I want to demonstrate that $K_1 = [1,2]$ is compact and $K_2 = [1,2)$ is not, being $X=\mathbb{R}$ equipped with the usual topology.

For both cases I start saying that the space of all open covers $S_i$ exists for each $K_i$. Then I build a set $U_i = (0,2 - 1/i), i > 0$ and build a collection of sets $A_n = \{ U_i \mid 1 \le i \le n \}$

• For $K_2$, I recognize that:
  1. For any $x \in K_2$, I can always find a collection (of sets) $A_N$ such that the union of its members $U_i$ contains such $x$, so basically $K_2 \subset\bigcup U_i \in S_2$ .
  2. If I try to join a finite amount of $U_i$, say up to $i = M$, I can find a $x \in K_2$ such that $x \notin \bigcup_{i=1}^{M} U_i$.
  3. Then, I have found a collection of open sets whose union contains $K_2$ (1) but it is impossible to find a finite collection of those sets whose union still contains $K_2$ (2).
• For $K_1$, I recognize that I can find $x$ such that I would never find it on any $A_n$, this is $x=2$. If I build the collection of open sets $A'_i = \{U_i ,B_\epsilon(2) \mid i > 1\}$, where $B_\epsilon(1), \epsilon > 0$ is a (open) ball around $2$ of radius $\epsilon$.
  1. First I show that it is possible to cover $K_1$. For any $x \in K_1$, if $x = 2$, then $x\in B_\epsilon (2) \subset A'_i$ for any $A_i$. If $1 \le x < 2$ one can always find a collection (of sets) $A_N$ such that their union of its member $U_i$ contains such $x$, so, for any $x \in K_1$, it's possible to find a collection (of sets) $A'_N$ whose union of its members contains $K_1$: \begin{eqnarray} K_1 \subset \left(\bigcup U_i \right) \cup B_\epsilon \in S_1, \text{for any $\epsilon$} \end{eqnarray}
  2. Now we prove that it is not necessary to have all $U_i$. Given $M$, and $x \in K_1$, one can find a $x \notin \bigcup_{i=1} ^ M U_i$ and for any $x \notin \bigcup_{i=1}^M U_i$ there is a $B_\epsilon (2)$ such that $x \in B_\epsilon (2)$ for some $\epsilon \ge d$. Basically, I can find a finite collection of open set $A'_N =\{A_N, B_d(2)\}$ whose union of its memebers contains $x$
  3. We've shown that for any arbitrary collection of open sets (is this really arbitrary?) such that their union contains $K_1$, it is possible to find a finite collection of those open sets such that their union still contains $K$.

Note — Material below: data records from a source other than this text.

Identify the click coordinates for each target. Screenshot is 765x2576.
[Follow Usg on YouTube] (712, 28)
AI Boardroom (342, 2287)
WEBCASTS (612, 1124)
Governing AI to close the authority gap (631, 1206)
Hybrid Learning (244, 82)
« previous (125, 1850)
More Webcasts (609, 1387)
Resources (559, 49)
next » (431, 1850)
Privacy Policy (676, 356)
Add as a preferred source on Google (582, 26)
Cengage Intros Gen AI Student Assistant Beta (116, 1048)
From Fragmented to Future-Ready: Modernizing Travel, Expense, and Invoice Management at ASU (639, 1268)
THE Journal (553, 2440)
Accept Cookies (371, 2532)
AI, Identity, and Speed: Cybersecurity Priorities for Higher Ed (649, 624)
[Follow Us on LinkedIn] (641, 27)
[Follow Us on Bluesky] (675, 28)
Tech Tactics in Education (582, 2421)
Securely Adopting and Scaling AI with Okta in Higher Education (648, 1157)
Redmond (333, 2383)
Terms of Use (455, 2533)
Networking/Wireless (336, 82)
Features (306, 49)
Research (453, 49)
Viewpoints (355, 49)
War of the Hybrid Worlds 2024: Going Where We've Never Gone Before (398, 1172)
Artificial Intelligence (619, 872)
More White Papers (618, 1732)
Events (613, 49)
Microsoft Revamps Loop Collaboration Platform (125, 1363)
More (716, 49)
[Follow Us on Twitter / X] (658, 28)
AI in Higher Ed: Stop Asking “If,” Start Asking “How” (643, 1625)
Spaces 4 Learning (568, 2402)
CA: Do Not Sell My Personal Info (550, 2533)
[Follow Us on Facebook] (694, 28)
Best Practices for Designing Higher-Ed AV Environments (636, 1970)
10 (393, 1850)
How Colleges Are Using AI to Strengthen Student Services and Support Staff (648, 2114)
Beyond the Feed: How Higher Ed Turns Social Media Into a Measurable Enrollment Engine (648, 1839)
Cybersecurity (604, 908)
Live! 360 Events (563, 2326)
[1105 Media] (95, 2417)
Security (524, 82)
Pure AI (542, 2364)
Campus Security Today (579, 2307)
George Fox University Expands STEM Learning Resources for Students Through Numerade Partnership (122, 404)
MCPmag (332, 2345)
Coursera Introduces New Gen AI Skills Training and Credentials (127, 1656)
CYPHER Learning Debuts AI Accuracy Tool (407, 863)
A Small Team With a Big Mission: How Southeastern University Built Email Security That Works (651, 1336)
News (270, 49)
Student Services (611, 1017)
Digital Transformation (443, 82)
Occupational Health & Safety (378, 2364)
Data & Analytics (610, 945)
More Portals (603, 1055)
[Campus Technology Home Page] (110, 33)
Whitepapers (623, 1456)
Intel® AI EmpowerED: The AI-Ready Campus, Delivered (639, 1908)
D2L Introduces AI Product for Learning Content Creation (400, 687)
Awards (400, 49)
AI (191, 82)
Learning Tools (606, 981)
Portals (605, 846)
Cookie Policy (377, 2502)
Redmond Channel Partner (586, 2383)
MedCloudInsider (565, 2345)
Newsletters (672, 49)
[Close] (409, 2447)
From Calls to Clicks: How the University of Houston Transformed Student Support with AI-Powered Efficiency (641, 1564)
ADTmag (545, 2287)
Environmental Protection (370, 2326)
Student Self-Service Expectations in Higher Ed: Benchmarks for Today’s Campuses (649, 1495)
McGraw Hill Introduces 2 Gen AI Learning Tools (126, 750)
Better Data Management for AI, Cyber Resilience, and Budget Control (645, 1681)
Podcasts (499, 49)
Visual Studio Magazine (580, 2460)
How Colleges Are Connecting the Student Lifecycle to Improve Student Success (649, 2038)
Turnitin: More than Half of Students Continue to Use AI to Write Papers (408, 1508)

I want to know if there are mistakes, specially in the case for $K_1$.

Answer 1

Your proof that $K_2$ isn't compact is correct. But your proof of the fact that $K_1$ is compact isn't, because you did not start with an arbitrary family of open sets.

Answer 2

The idea for $K_2$ is right, but you should improve the presentation.

The family $\{U_n:n>0\}$, where $U_n=(0,2-1/n)$, is an open cover for $K_2$, because for every $x\in[1,2)$ there exists $n$ with $0<x<2-1/n$ (easy proof).

On the other hand, no finite subfamily is a cover, because if we are given $U_{n_1},U_{n_2},\dots,U_{n_k}$, we have $$ \bigcup_{i=1}^k U_{n_i}=U_n $$ where $n=\max\{n_1,\dots,n_k\}$ and $[1,2)$ is not a subset of $U_n$ for every $n$.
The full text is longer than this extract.